Narrative Incredibility

On every team, there needs to be that guy that will say “No,” that will stop ridiculous things from making it into the game. There needs to be somebody who’s role it is to be a check on the sanity, verisimilitude, and narrative cohesion of an idea. Someone that can remind people that a well-crafted narrative stands on its own without ridiculousness. A case in point is The Force Unleashed. There should have been someone to say, “An apprentice pulling down a star destroyer? I think that’s a little much. Let’s find a more creative way for him to bring down a star destroyer nonetheless,” or “Two different people get thrown through transparisteel windows and survive the vacuum of  space? Maybe that’s too far.” It wouldn’t have taken away from the fun and all the other believable powers the Apprentice has, and may have even lead to an interesting task or new game mechanic.
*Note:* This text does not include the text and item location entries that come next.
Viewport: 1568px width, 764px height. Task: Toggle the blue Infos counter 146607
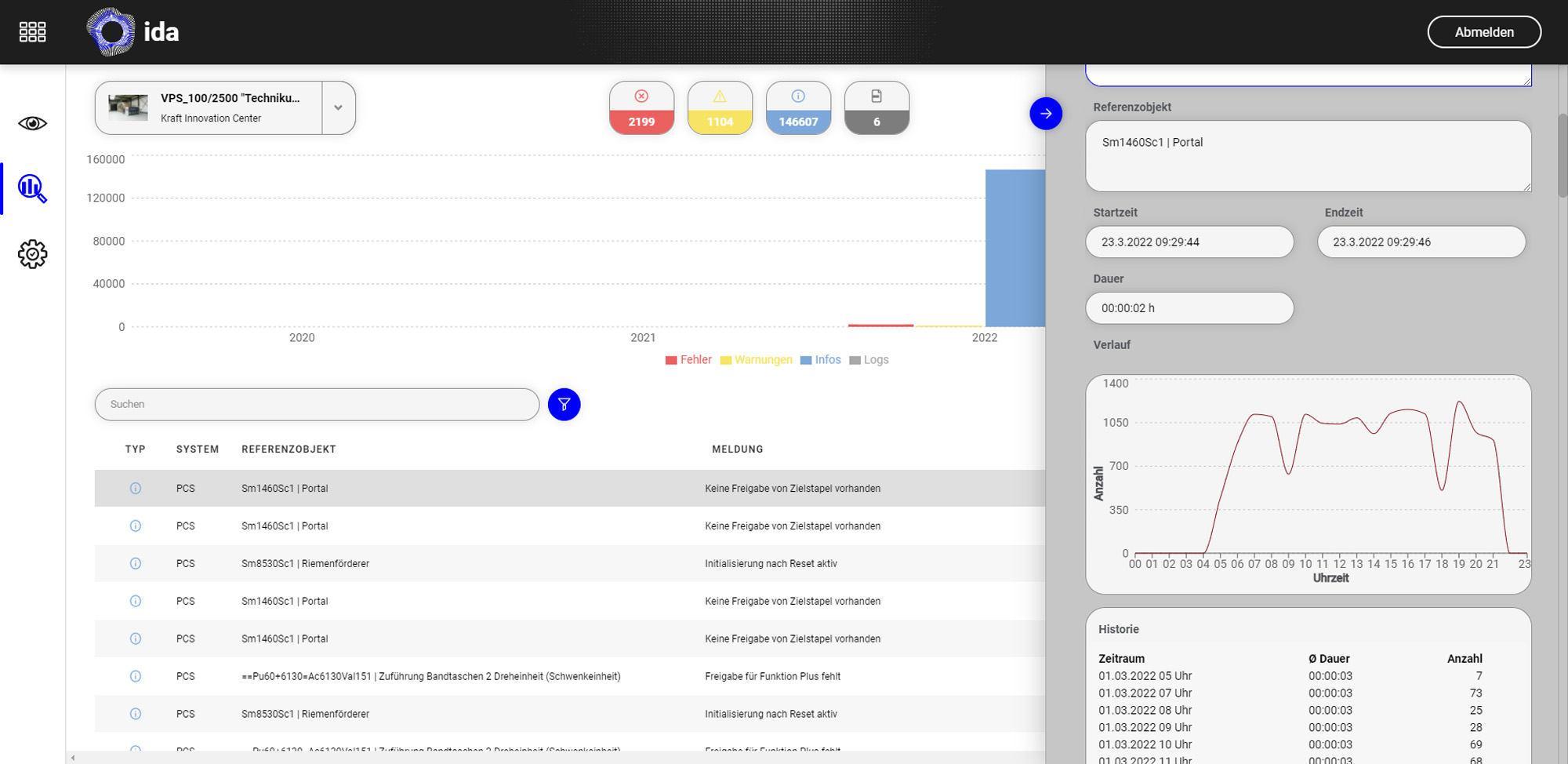tap(798, 108)
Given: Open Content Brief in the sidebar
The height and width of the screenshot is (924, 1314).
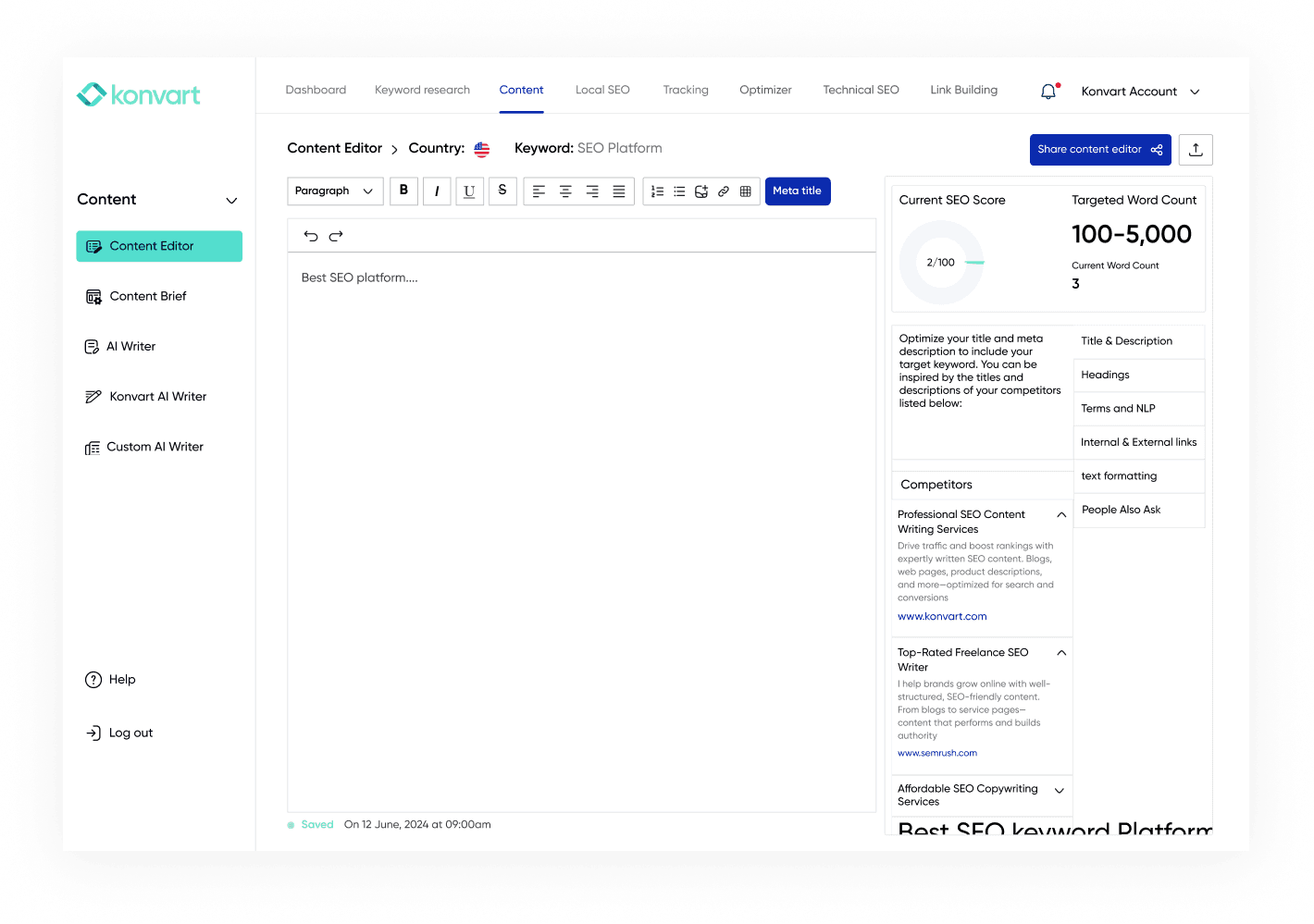Looking at the screenshot, I should click(148, 296).
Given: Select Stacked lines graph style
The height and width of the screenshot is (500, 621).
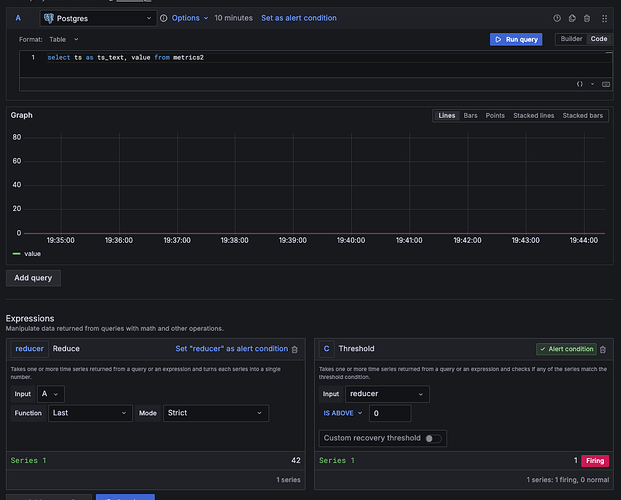Looking at the screenshot, I should pyautogui.click(x=533, y=116).
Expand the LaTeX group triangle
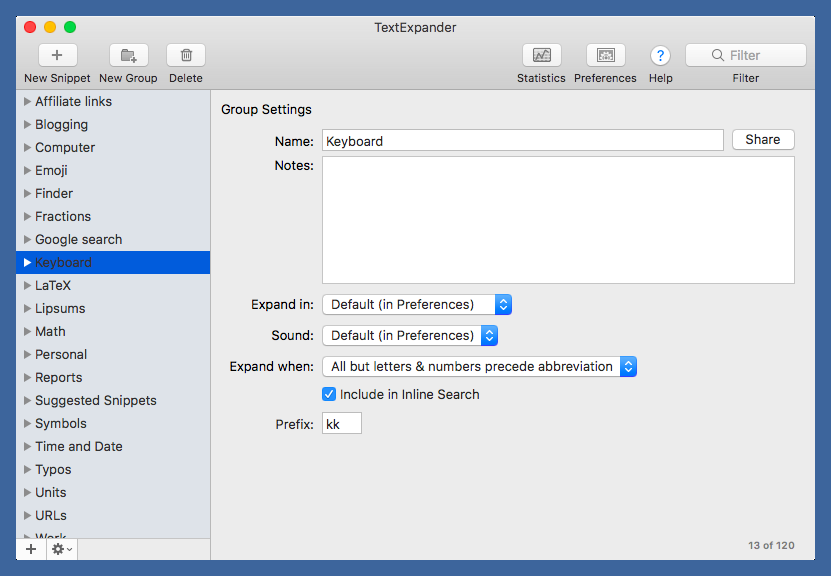This screenshot has width=831, height=576. 28,286
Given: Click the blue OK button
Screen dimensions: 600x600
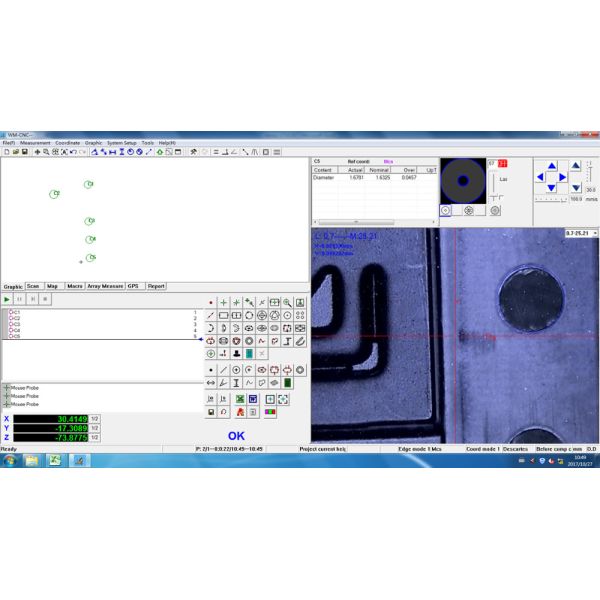Looking at the screenshot, I should click(236, 435).
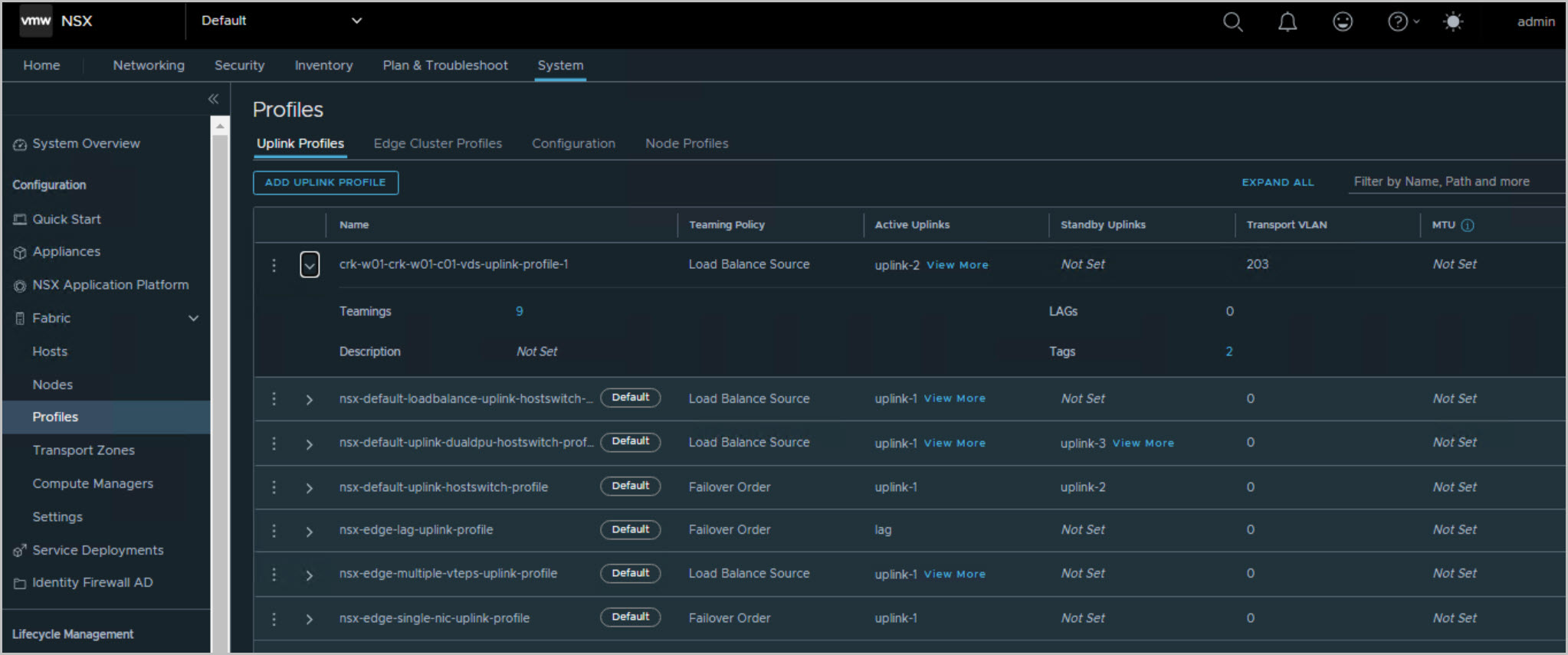Open actions menu for crk-w01 uplink profile
Viewport: 1568px width, 655px height.
pos(274,265)
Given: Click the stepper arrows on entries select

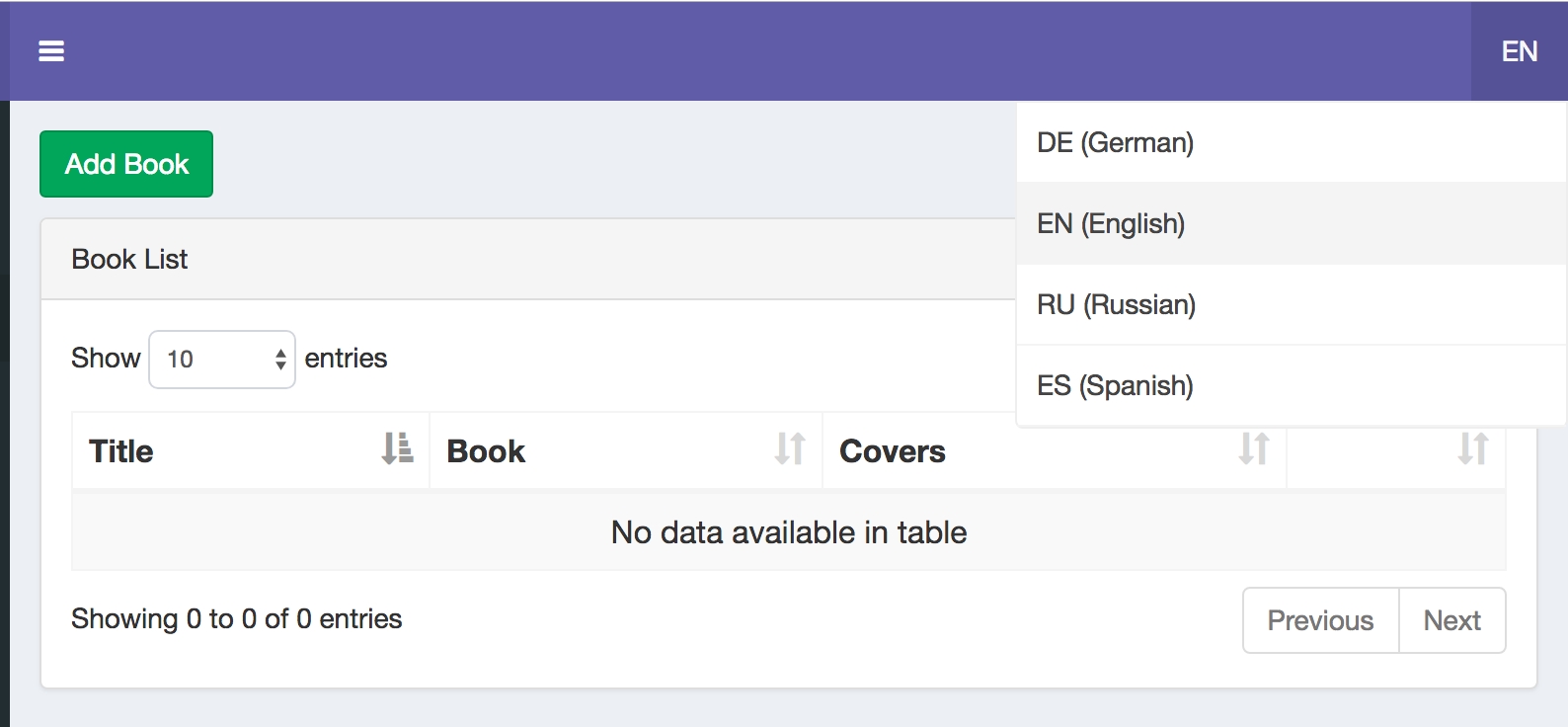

When you do things that crazy, you need a really good explanation and it’s gotta be consistent with the rest of the world/universe. It can’t be over-the-top just for the sake of being over-the-top. It doesn’t mean at all you can’t surprise the player, it just means the player shouldn’t stop and go, “Wait, how did that just happen?” When I see something like that I feel like, “It’s OK guys [game developers], I’m enjoying the game. You didn’t need to do that.” An explanation could have been given for a Jedi surviving the vacuum of space—pressurizing himself (like a reverse Force Push), going into a meditative state to conserve air, and reaching out to their pilot through the Force—but it never was and was never even considered an unbelievable feat. We have to start at a nominal level of incredibility and make a good story there, and then intensify the story by going to where we can logically climb to. This doesn’t mean stories won’t ever reach amazing heights—people climb Mt. Everest all the time. But they don’t jump to the summit or just take a helicopter, they climb all the way there and earn the height of summitting.